The shape is unsurprising. A database write triggers change data capture, CDC publishes to an SNS topic, SNS fans out to one or more SQS queues, a Lambda drains each queue. SNS gives you fan-out; SQS gives you durability when consumers are down; Lambda scales on queue depth; FIFO topics give you in-group ordering when you actually need it. None of that is novel. What’s worth talking about is what sits inside the Lambda.

The consumer base class

Every consumer we run inherits from one abstract class. The generics are doing real work — they keep the input type, the per-event output, and the aggregated batch output distinct, so a misuse shows up at compile time rather than as a JSON shape mismatch in production.

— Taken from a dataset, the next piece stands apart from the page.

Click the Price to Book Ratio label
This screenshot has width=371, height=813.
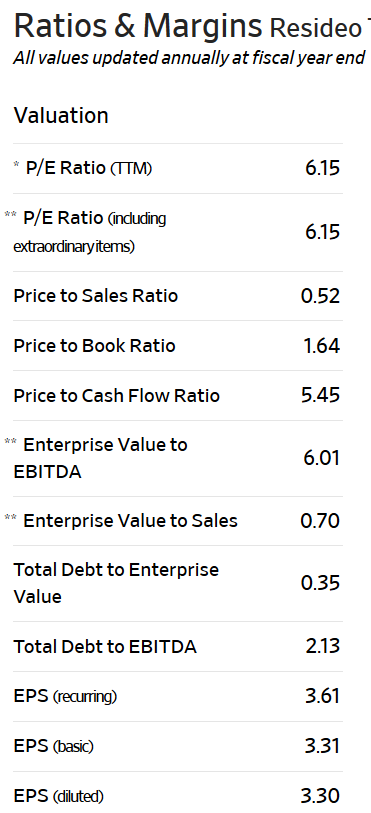point(94,346)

abstract class BaseSQSConsumerLambda[M, I, SPO, O] {
  protected implicit val executionContext: ExecutionContext

  def converter(inputStr: String): I
  def process(input: I): Future[SPO]
  def outputProcessing(inputSeq: Seq[I], outputSeq: Seq[Try[SPO]]): O
  def singleProcessTimeout: Duration

  protected def groupLogically(inputSeq: Seq[I]): Seq[Seq[I]] =
    inputSeq.map(input => Seq(input))

  def handleRequest(event: SQSEvent, context: Context): O = {
    setup()

    val collectedInput = event
      .getRecords
      .asScala
      .map(_.getBody)
      .map(parseMessage) // Handle SNS wrapper
      .map(converter)
      .toSeq

    val output = Await.result(
      FutureUtil.doSequential(groupLogically(collectedInput)) { logicalGroup =>
        FutureUtil.groupedSequence(logicalGroup)(process)
      },
      singleProcessTimeout
    )

    outputProcessing(collectedInput, output.flatten.flatten)
  }
}

The piece that gets used the most is groupLogically. By default each event is its own group, but a consumer that needs sequential ordering inside, say, an order’s lifecycle can override it to bucket events by order ID. Inside a group we run sequentially. Across groups we run concurrently. That’s the only ordering guarantee we make, and it’s enough for everything we actually do.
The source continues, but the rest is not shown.